## [The task]
Once you have read the data below, write it all out exactly.
════════════════════
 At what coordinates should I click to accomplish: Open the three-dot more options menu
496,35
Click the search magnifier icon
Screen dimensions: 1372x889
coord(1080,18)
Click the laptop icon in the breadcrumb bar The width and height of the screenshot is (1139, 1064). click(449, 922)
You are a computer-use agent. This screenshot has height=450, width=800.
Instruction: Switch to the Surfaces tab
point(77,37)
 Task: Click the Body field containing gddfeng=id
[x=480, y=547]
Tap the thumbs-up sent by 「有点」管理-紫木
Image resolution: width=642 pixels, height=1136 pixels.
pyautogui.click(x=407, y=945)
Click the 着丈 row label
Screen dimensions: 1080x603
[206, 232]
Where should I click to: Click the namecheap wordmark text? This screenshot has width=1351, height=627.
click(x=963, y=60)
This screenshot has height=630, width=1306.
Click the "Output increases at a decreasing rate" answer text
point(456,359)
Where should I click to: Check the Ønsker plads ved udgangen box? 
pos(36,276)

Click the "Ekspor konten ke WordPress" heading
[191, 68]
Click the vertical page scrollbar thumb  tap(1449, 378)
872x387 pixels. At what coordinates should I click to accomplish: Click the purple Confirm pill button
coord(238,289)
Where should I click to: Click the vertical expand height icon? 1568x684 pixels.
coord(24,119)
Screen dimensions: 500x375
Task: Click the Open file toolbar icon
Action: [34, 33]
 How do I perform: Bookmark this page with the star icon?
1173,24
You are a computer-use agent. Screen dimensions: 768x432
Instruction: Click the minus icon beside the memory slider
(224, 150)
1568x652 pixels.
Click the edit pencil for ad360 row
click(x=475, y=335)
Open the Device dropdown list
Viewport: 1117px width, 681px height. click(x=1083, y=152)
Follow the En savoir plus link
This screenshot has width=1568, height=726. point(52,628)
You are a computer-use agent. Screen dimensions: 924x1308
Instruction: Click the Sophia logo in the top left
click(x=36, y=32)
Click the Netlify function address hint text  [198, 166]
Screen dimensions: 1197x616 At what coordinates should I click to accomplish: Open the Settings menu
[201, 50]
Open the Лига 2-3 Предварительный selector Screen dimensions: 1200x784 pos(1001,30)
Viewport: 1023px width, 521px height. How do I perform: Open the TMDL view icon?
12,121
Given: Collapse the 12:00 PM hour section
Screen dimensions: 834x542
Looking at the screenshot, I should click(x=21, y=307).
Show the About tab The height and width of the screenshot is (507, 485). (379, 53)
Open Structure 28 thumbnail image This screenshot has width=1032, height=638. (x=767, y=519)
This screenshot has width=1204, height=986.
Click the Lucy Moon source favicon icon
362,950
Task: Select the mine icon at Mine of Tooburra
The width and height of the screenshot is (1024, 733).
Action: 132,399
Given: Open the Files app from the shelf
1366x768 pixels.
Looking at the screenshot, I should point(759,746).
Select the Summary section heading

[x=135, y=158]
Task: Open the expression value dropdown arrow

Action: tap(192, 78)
════════════════════
## [Expected answer]
 At what coordinates should I click to accomplish: Open the three-dot more options menu
496,35
Click the search magnifier icon
Screen dimensions: 1372x889
coord(1080,18)
Click the laptop icon in the breadcrumb bar The width and height of the screenshot is (1139, 1064). click(449, 922)
You are a computer-use agent. This screenshot has height=450, width=800.
Instruction: Switch to the Surfaces tab
point(77,37)
 Task: Click the Body field containing gddfeng=id
[x=480, y=547]
Tap the thumbs-up sent by 「有点」管理-紫木
Image resolution: width=642 pixels, height=1136 pixels.
pyautogui.click(x=407, y=945)
Click the 着丈 row label
Screen dimensions: 1080x603
[206, 232]
Where should I click to: Click the namecheap wordmark text? This screenshot has width=1351, height=627.
click(x=963, y=60)
This screenshot has height=630, width=1306.
Click the "Output increases at a decreasing rate" answer text
point(456,359)
Where should I click to: Check the Ønsker plads ved udgangen box? 
pos(36,276)

Click the "Ekspor konten ke WordPress" heading
[191, 68]
Click the vertical page scrollbar thumb  tap(1449, 378)
872x387 pixels. At what coordinates should I click to accomplish: Click the purple Confirm pill button
coord(238,289)
Where should I click to: Click the vertical expand height icon? 1568x684 pixels.
coord(24,119)
Screen dimensions: 500x375
Task: Click the Open file toolbar icon
Action: [34, 33]
 How do I perform: Bookmark this page with the star icon?
1173,24
You are a computer-use agent. Screen dimensions: 768x432
Instruction: Click the minus icon beside the memory slider
(224, 150)
1568x652 pixels.
Click the edit pencil for ad360 row
click(x=475, y=335)
Open the Device dropdown list
Viewport: 1117px width, 681px height. click(x=1083, y=152)
Follow the En savoir plus link
This screenshot has width=1568, height=726. point(52,628)
You are a computer-use agent. Screen dimensions: 924x1308
Instruction: Click the Sophia logo in the top left
click(x=36, y=32)
Click the Netlify function address hint text  [198, 166]
Screen dimensions: 1197x616 At what coordinates should I click to accomplish: Open the Settings menu
[201, 50]
Open the Лига 2-3 Предварительный selector Screen dimensions: 1200x784 pos(1001,30)
Viewport: 1023px width, 521px height. How do I perform: Open the TMDL view icon?
12,121
Given: Collapse the 12:00 PM hour section
Screen dimensions: 834x542
Looking at the screenshot, I should click(x=21, y=307).
Show the About tab The height and width of the screenshot is (507, 485). (379, 53)
Open Structure 28 thumbnail image This screenshot has width=1032, height=638. (x=767, y=519)
This screenshot has width=1204, height=986.
Click the Lucy Moon source favicon icon
362,950
Task: Select the mine icon at Mine of Tooburra
The width and height of the screenshot is (1024, 733).
Action: 132,399
Given: Open the Files app from the shelf
1366x768 pixels.
Looking at the screenshot, I should point(759,746).
Select the Summary section heading

[x=135, y=158]
Task: Open the expression value dropdown arrow

Action: tap(192, 78)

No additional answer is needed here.